If you’re looking for a sport that challenges opponents’ intellect, as well as their fists, perhaps the sport you’re looking for is Chess Boxing. This sport proves that chess isn’t for wimps, nor is boxing a sport without brains. Competitors in this sport rely on their sharpened skills and strategies, using both mind and muscle, as matches alternating between the ring and the board reveal the most well rounded champion. The challenge starts with a round of chess, then a boxing match and repeats with a minute long break between each to allow opponents to take off their gloves and switch their mindset. There are six rounds of chess lasting four minutes each, and five bouts of boxing lasting three minutes each. Each player is given 12 minutes on the chess clock. The winner can be determined a number of ways: in chess rounds by checkmate or timing out, in the boxing rounds either by referee call or KO or in either boxing or chess by defeating the opponent. If the chess game finishes in a stalemate, whichever player leads in the boxing score wins. If the score is tied, the opponent with the black chess pieces becomes the winner by default.
It isn’t ice hockey. It isn’t floor hockey, and it’s not street hockey either - it’s underwater hockey! Officially called Octopush, a name that conjures the image of an under-the-sea entity with eight legs, the sport is similar in many respects to hockey - and different in many other ways as well. First, the “playing field” of choice is a swimming pool, and sticks are far shorter, often comparable in size to spatulas. Also, competitors have to swap hockey helmets for a water polo cap. Heavy pads are traded for goggles, a swimsuit, a snorkel and flippers. The object of the game remains the same: two teams vie to hit the puck and score on each other’s goal at the opposite end of the pool. Teams, which can be all-men, all-women or co-ed, consist of 10 players per team. Players are allowed in the pool six per side at a time; they switch off in a tag team fashion rather rapidly. The nature of the game is exciting and fast-paced, which has led to its spread as a worldwide sport. The real challenge of Octopush is timing your dives to the bottom where the game is played. Opponents still “tackle” each other, just underwater while holding their breath. Clubs have cropped up around the world, but the game is most popular in England where it was invented more than 50 years ago.
Are you a fan of volleyball, gymnastics and soccer? How about Capoeira, a mix of music, martial arts and dance? If so, you’ll love Bossaball! Bossaball is a sport that takes elements from volleyball and soccer, as well as martial arts and dance moves, puts them all together and throws in a lot of “bounce” for good measure.

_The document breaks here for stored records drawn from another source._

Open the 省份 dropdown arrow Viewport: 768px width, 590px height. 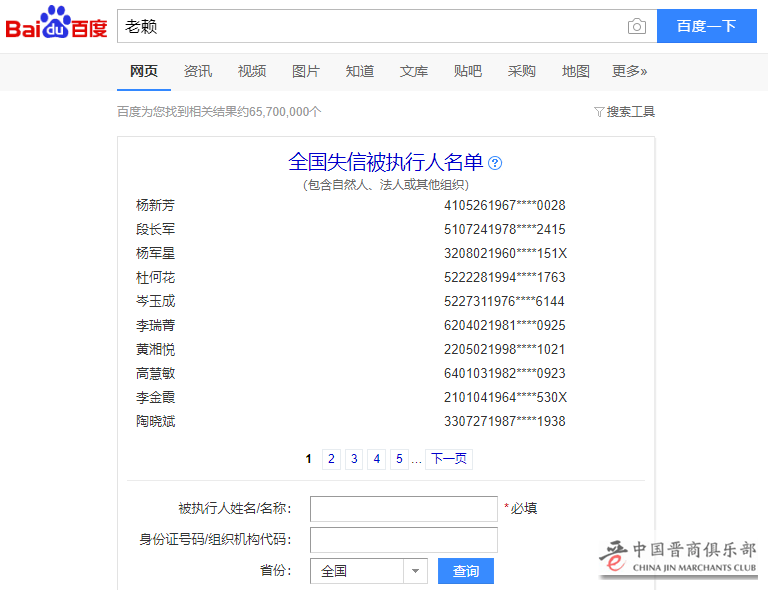click(416, 571)
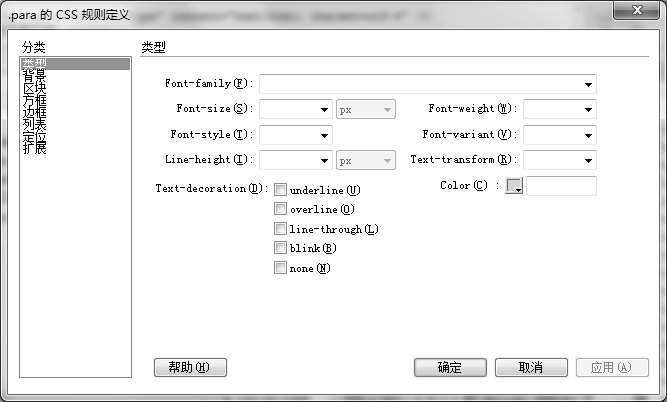Expand the Font-family dropdown
This screenshot has height=402, width=667.
tap(589, 84)
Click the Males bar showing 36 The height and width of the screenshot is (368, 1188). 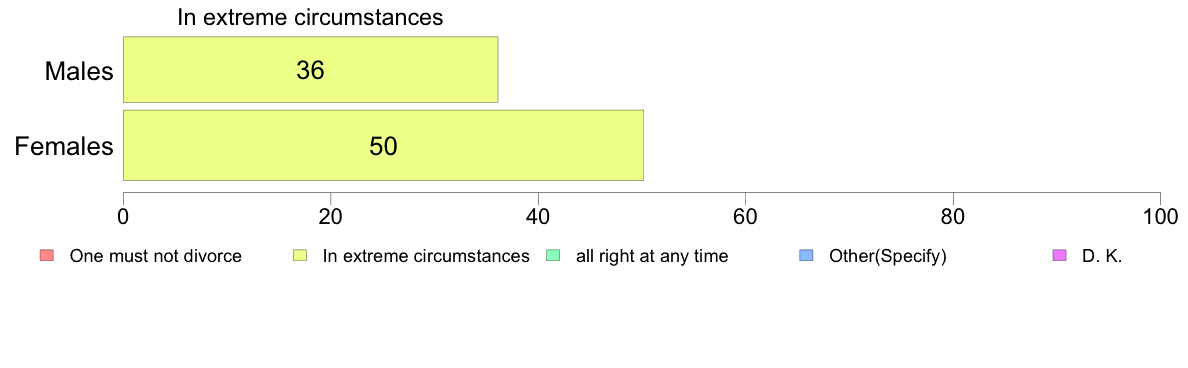[311, 70]

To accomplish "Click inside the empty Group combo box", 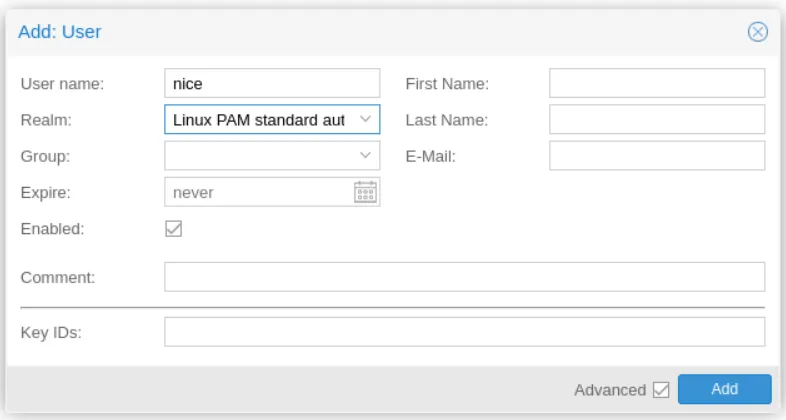I will (x=258, y=156).
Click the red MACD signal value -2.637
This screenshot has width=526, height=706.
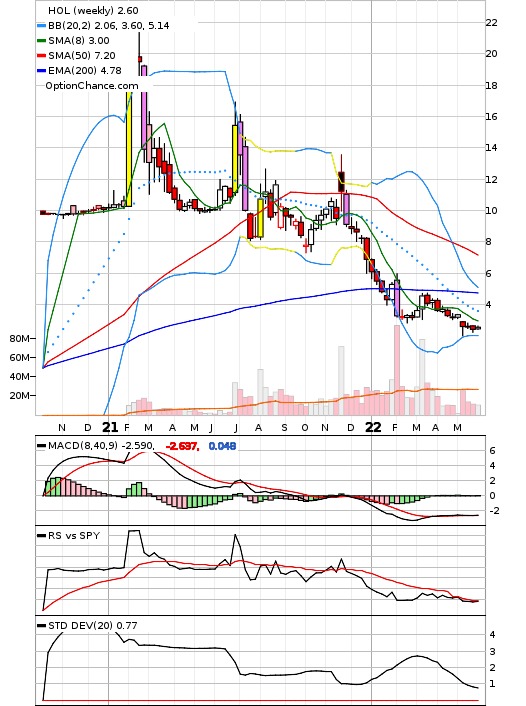(x=182, y=446)
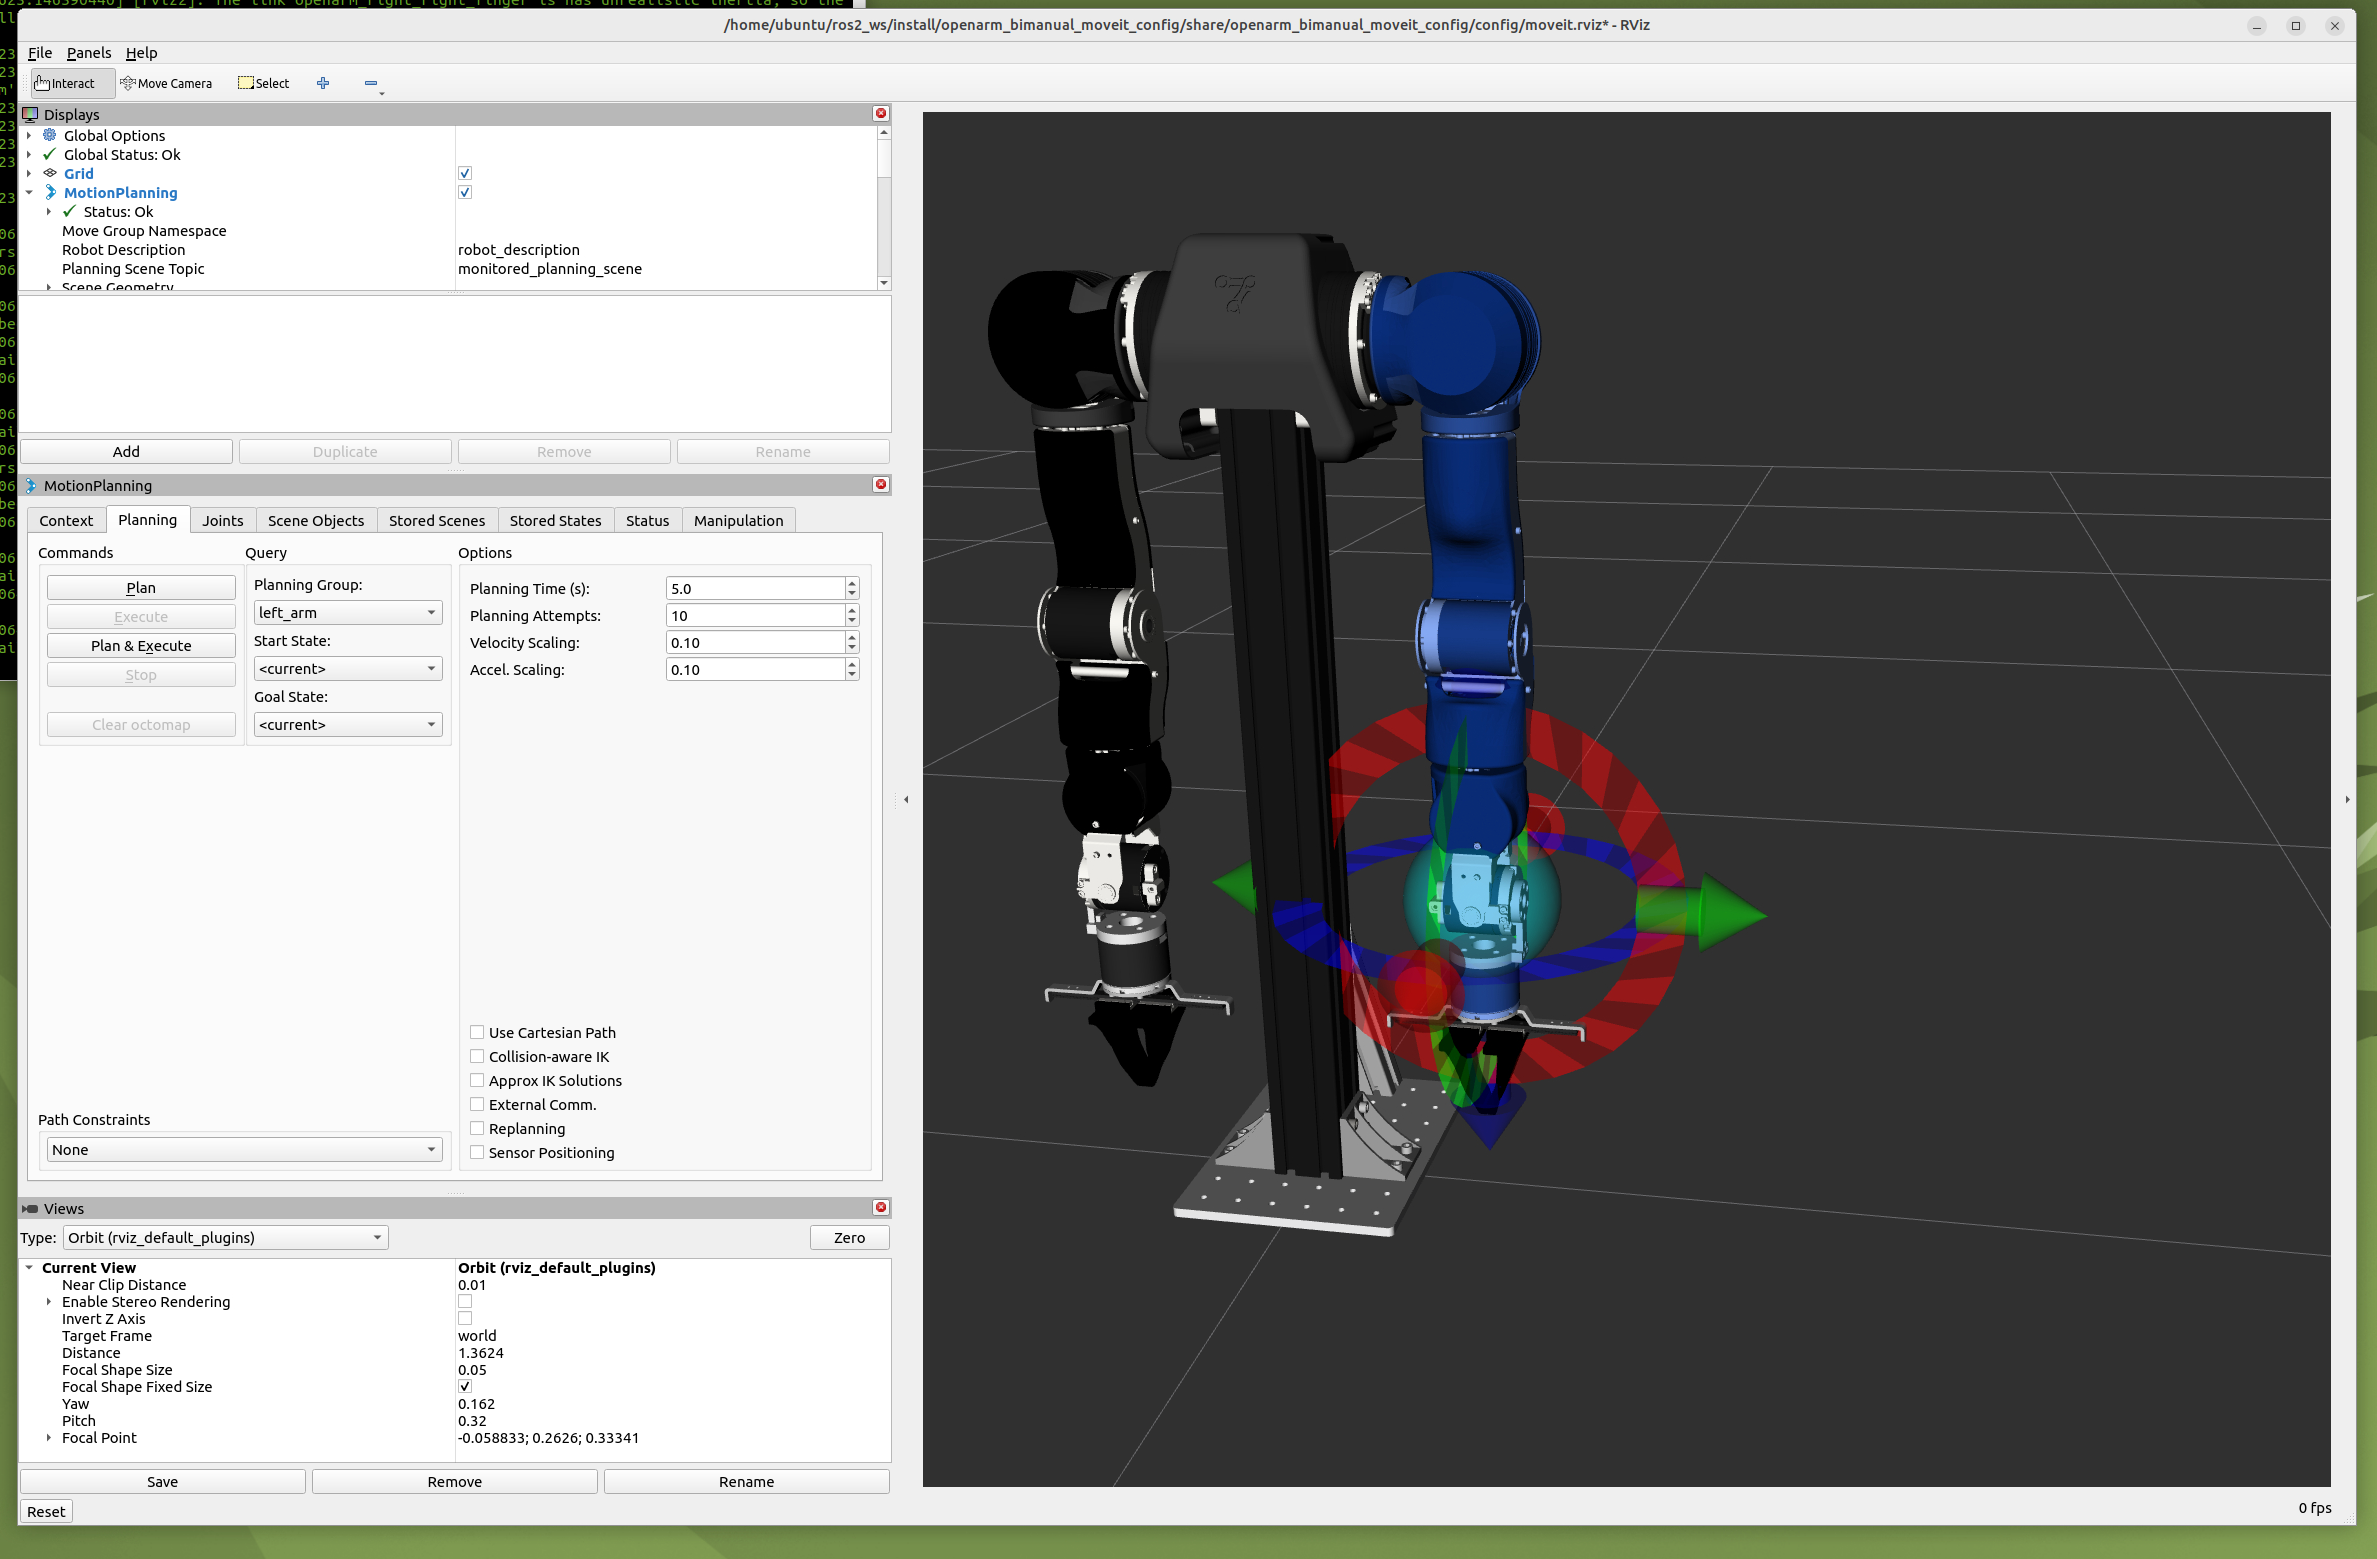Open the Goal State dropdown
The image size is (2377, 1559).
point(347,725)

Bossaball is a sensational sport that is as thrilling to watch as it is to play. It is played on a most unique surface - the entire court is a large-scale inflatable. Far from your average “bouncy castle,” the court is specially designed with a net in the center and a trampoline on either side. On this unusual surface, players on two teams of three to five players each are free to safely hone and show off some unbelievable skills as they pass a ball back and forth. The court is versatile and can be set up easily nearly anywhere inside or out. The sport has traveled and been played at events around the world with international headquarters for Bossaball Sports SL in Spain and the Netherlands.
Seek out a new sport, something different.